[Convulsions and neonatal hypoparathyroidism revealing maternal hyperparathyroidism].

BACKGROUND

Severe prolonged hypocalcemia may occur in neonates whose parathyroid hormone production has been blocked by maternal hyperparathyroidism. This report describes such a case.

CASE REPORT

A 7 day-old girl was admitted suffering from dyspnea and repeated convulsions that had continued for 2 days. Her birthweight was 3,500 g and her height 50 cm. Her mother had been given an iron preparation and calcium during pregnancy. Clinical examination of the newborn at birth revealed a cleft palate and micrognathia. The baby had been given milk-formula plus ergocalciferol, 1,200 IU/day. At admission, the baby was hypotonic. Her serum total calcium was 1.27 mmol/l; total proteins 61 g/l; ionized calcium 1.1 mmol/l; phosphorus 2.14 mmol/l; intact PTH 21 pg/ml (N = 10-65) and 25(OH)D 8 ng/ml (N = 8-30). She was given intravenous calcium gluconate (1 g/m2/d), diazepam (0.5 mg/kg) rectally, intravenous phenobarbital (20 mg/kg) but intravenous phenytoin was needed to stop clinical and electrical seizures.

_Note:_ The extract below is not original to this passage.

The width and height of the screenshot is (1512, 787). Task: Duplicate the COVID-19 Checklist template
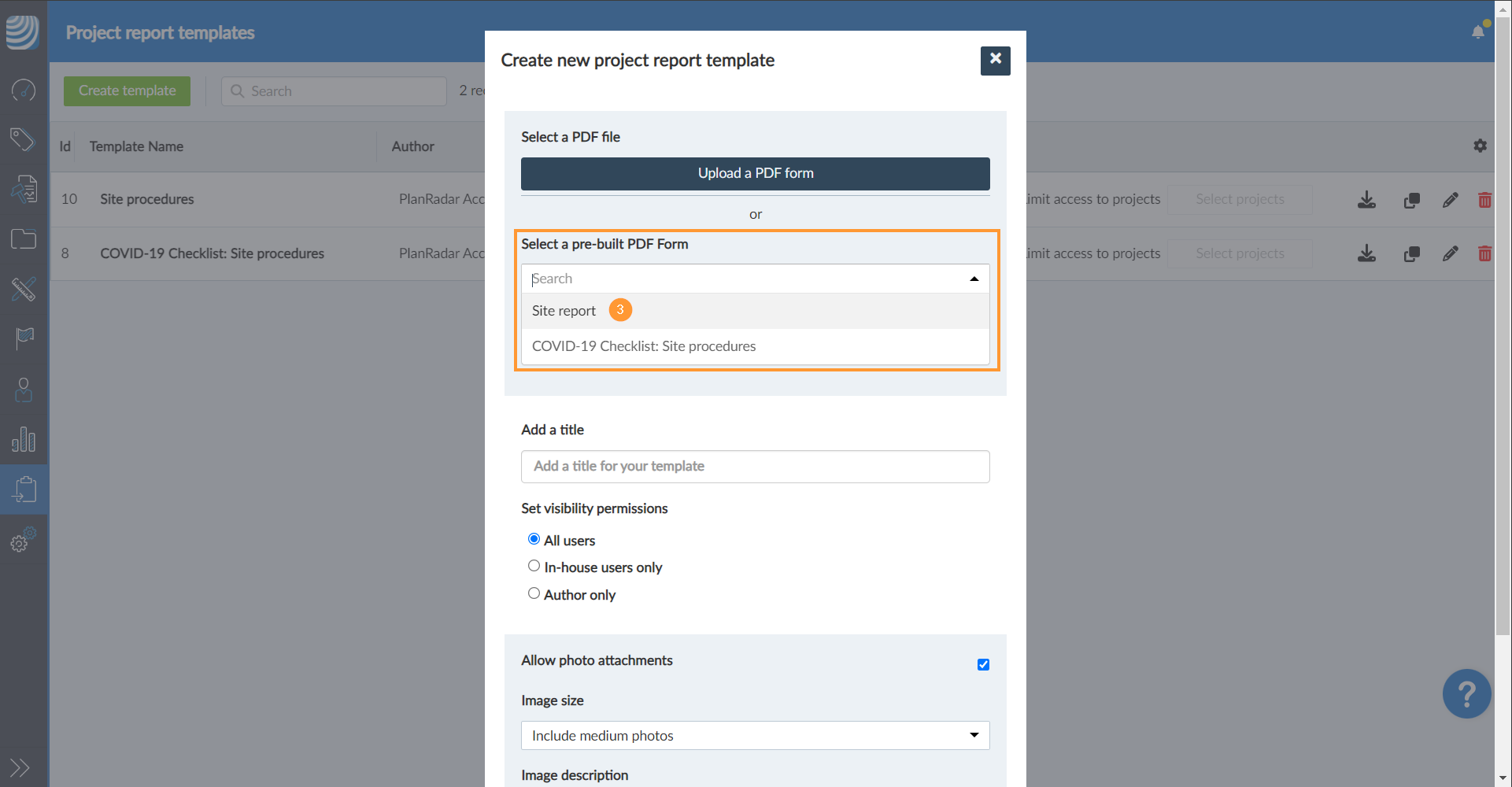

Her blood calcium was normalized 5 days later. Her mother, who was clinically normal, had: total serum calcium: 2.72 and 2.77 mmol/l; total proteins: 71 g/l; phosphorus: 0.85 mmol/l; intact PTH: 73 pg/ml; 25(OH)D: 6 ng/ml; Ultrasonography showed an adenoma of the right parathyroid. Further studies on the baby showed no signs of Di George syndrome.

CONCLUSION

Neonatal hypocalcemia always requires investigation of both the infant and mother. Measurements of vitamin D metabolites and intact PTH are required to recognize maternal hyperparathyroidism.